Data for this exercise -
--- START ---

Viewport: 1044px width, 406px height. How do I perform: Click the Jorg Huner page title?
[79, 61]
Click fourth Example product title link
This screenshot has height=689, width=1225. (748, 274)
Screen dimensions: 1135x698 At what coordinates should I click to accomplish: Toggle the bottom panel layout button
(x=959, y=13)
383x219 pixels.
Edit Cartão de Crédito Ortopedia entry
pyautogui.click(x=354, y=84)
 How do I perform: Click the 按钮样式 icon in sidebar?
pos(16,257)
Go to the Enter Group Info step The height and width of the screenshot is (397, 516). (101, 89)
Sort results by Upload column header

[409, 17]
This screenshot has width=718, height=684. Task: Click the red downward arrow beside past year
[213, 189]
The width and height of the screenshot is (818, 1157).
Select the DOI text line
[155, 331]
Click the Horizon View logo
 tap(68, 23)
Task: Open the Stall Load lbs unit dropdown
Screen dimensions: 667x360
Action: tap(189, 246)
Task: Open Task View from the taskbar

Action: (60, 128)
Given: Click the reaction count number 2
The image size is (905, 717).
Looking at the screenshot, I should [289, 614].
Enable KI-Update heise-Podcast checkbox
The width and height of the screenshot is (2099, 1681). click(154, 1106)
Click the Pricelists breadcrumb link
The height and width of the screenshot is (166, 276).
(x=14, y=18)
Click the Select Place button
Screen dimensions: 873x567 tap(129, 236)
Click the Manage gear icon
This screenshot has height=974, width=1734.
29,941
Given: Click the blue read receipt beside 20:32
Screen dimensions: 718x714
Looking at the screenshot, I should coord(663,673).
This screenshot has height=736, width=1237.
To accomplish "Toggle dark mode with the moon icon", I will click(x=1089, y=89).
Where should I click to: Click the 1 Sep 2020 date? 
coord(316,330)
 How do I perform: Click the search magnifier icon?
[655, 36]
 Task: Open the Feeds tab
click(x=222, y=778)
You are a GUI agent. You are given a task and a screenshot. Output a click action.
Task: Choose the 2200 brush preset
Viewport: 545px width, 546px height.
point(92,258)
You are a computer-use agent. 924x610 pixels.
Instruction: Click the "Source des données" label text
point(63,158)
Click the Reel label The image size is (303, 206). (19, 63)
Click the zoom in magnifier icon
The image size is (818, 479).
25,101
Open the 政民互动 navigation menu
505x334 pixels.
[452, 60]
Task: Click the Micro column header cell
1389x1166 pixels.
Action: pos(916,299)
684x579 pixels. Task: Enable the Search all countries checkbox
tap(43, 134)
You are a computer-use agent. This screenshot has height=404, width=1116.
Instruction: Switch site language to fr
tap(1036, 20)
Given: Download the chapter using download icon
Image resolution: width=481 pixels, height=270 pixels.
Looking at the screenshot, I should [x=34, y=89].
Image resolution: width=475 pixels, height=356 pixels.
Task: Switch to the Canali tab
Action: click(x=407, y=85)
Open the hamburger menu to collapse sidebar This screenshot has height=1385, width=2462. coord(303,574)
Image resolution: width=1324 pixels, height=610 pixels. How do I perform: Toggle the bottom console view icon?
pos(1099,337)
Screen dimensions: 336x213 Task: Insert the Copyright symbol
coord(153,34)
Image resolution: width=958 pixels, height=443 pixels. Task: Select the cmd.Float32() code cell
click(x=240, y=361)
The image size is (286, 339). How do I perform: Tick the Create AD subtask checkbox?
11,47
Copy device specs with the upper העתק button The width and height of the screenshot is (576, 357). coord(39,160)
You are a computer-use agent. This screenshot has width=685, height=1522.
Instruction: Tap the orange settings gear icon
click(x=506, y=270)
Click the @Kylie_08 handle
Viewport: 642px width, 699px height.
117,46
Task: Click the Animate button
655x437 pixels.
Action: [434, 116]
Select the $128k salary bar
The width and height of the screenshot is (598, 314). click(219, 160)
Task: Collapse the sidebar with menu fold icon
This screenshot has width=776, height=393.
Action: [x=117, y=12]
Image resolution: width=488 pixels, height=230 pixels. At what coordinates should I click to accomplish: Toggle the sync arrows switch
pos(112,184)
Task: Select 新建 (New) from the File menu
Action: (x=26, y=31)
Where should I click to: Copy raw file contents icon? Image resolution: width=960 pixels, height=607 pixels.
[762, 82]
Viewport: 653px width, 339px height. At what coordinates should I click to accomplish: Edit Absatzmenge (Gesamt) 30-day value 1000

--- END ---

Your objective - Identify every line in the listing above that contains the string "Instruction", treating uppercase and lowercase as distinct, and copy each such line.

Problem solution -
Instruction: Click the "Source des données" label text
Instruction: Switch site language to fr
Instruction: Tap the orange settings gear icon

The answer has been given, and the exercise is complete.